Il m’accompagna jusqu’à la porte de l’escalier de service à travers un couloir tendu de velours bleu nuit et éclairé par des appliques aux guirlandes de petits cristaux. Près de la porte, accrochée au mur, je remarquai la photo d’un homme dans un médaillon. Un homme blond, au beau visage énergique et aux yeux rêveurs.
— Richard Wall… Un ami américain… Assassiné lui aussi…

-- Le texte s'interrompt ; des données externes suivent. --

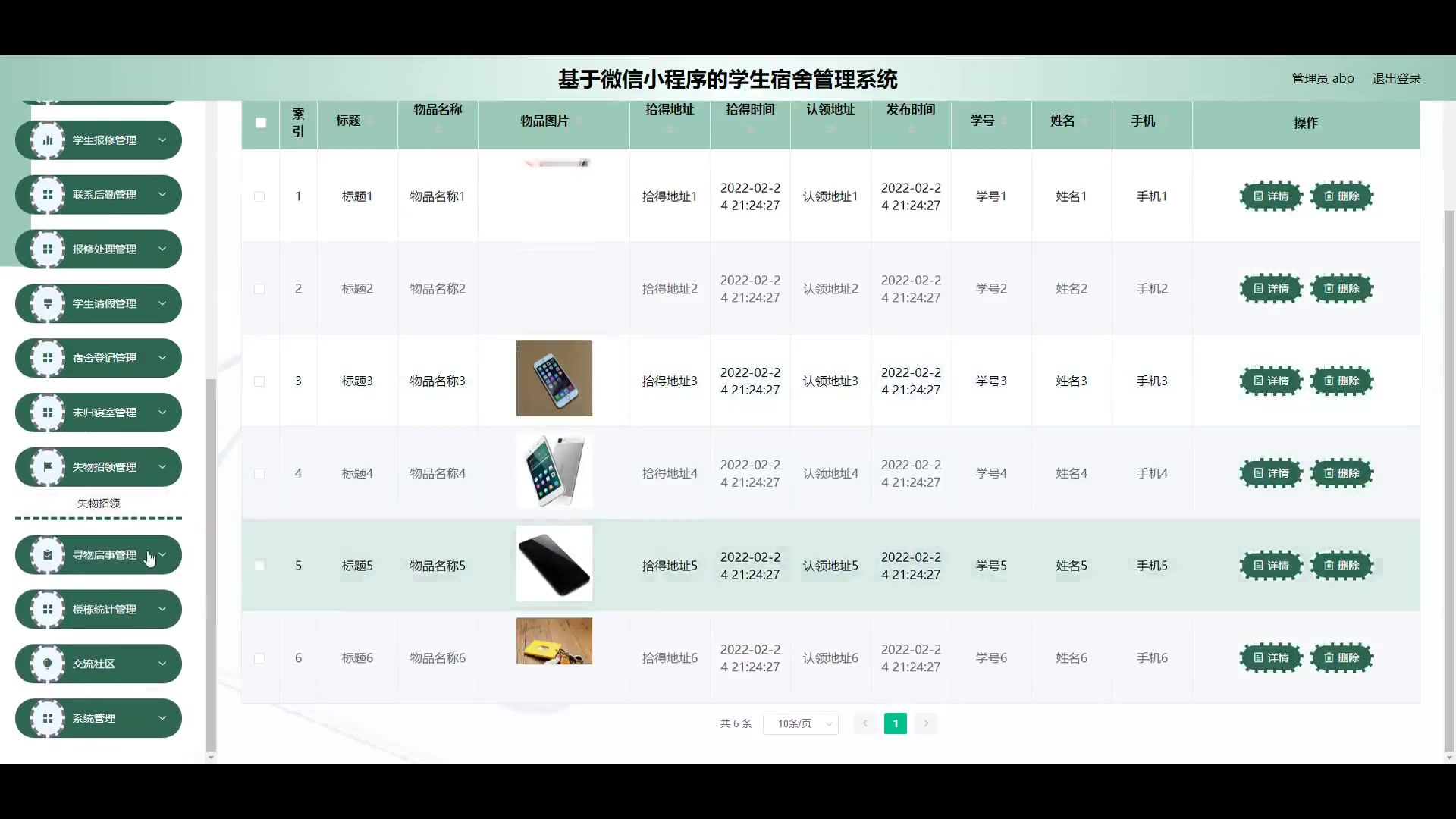This screenshot has width=1456, height=819.
Task: Open the 报修处理管理 menu
Action: (104, 249)
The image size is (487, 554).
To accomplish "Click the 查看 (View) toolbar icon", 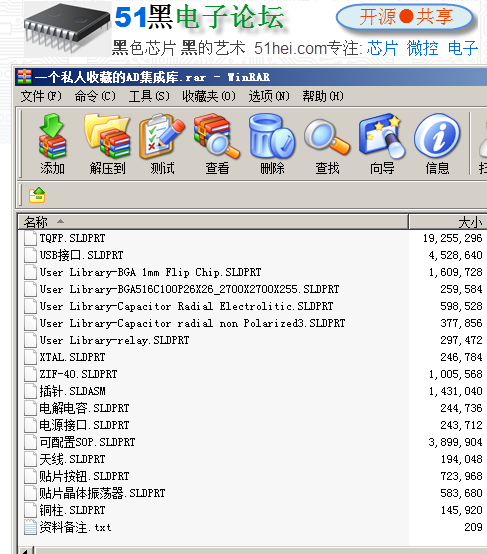I will (x=217, y=143).
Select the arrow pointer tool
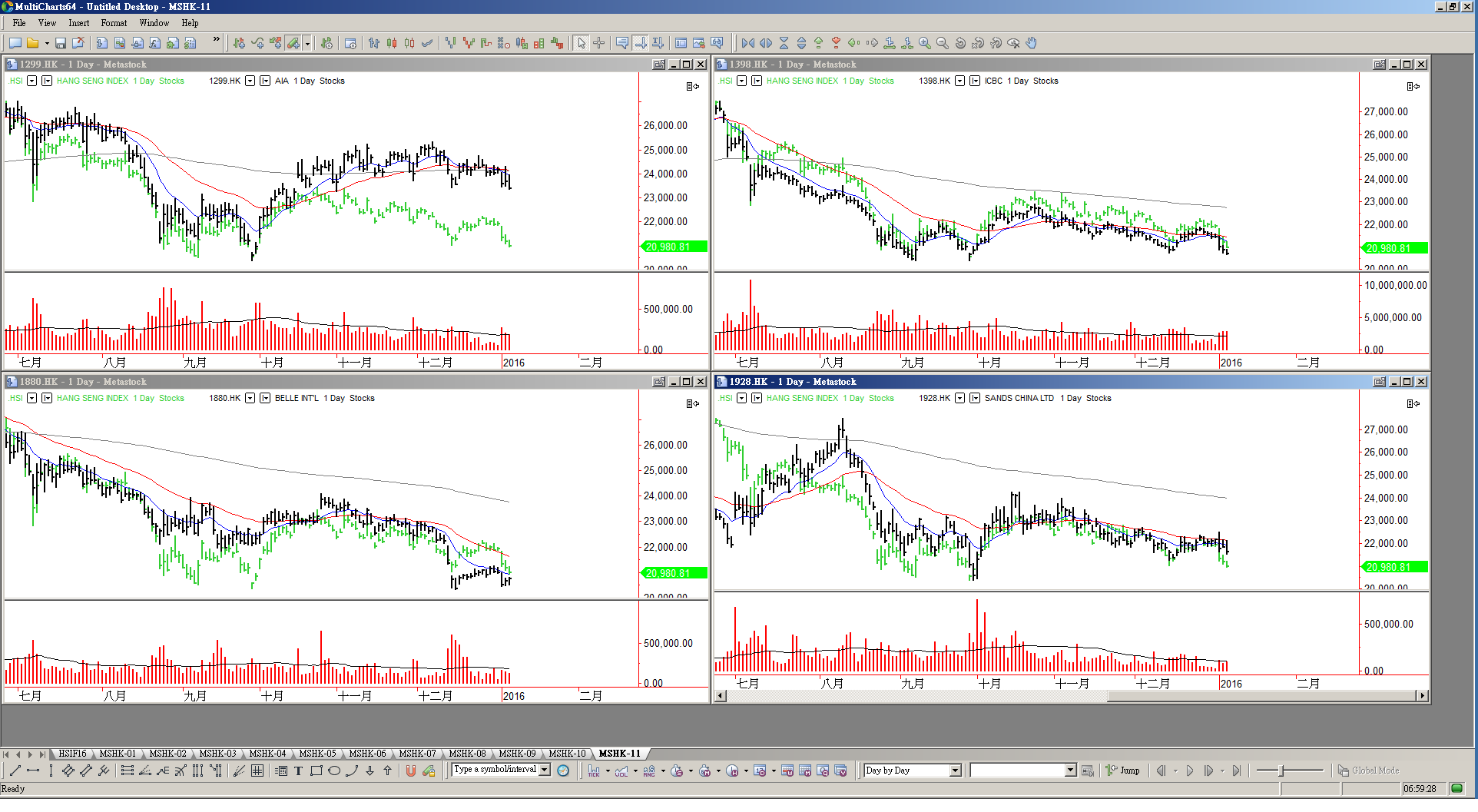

Il restait immobile devant moi, voûté.
— Et il y en a eu d’autres, me chuchota-t-il… Beaucoup d’autres… Si je faisais le compte… Tous ces morts…
Il m’ouvrit la porte… Je le vis si désemparé que je l’embrassai.
— Ne vous en faites pas, mon vieux, lui dis-je.
— Vous reviendrez me voir, hein ? Je me sens si seul… Et j’ai peur…
— Je reviendrai.
— Et surtout, lisez le livre d’Alec…
Je m’enhardis.
— S’il vous plaît… Vous pourriez me tirer quelques photos de… Denise Coudreuse ?
— Mais bien sûr. Tout ce que vous voudrez… Ne perdez pas les photos d’Alec. Et faites attention dans la rue…
Il a refermé la porte et je l’ai entendu qui tournait les verrous, les uns après les autres. Je suis resté un instant sur le palier. Je l’imaginais regagnant par le couloir bleu nuit le salon aux satins rose et vert. Et là, j’étais sûr qu’il prendrait de nouveau le téléphone, composerait le numéro, presserait fiévreusement le combiné contre son oreille, et ne se lasserait pas d’écouter en frissonnant les appels lointains de « Cavalier Bleu ».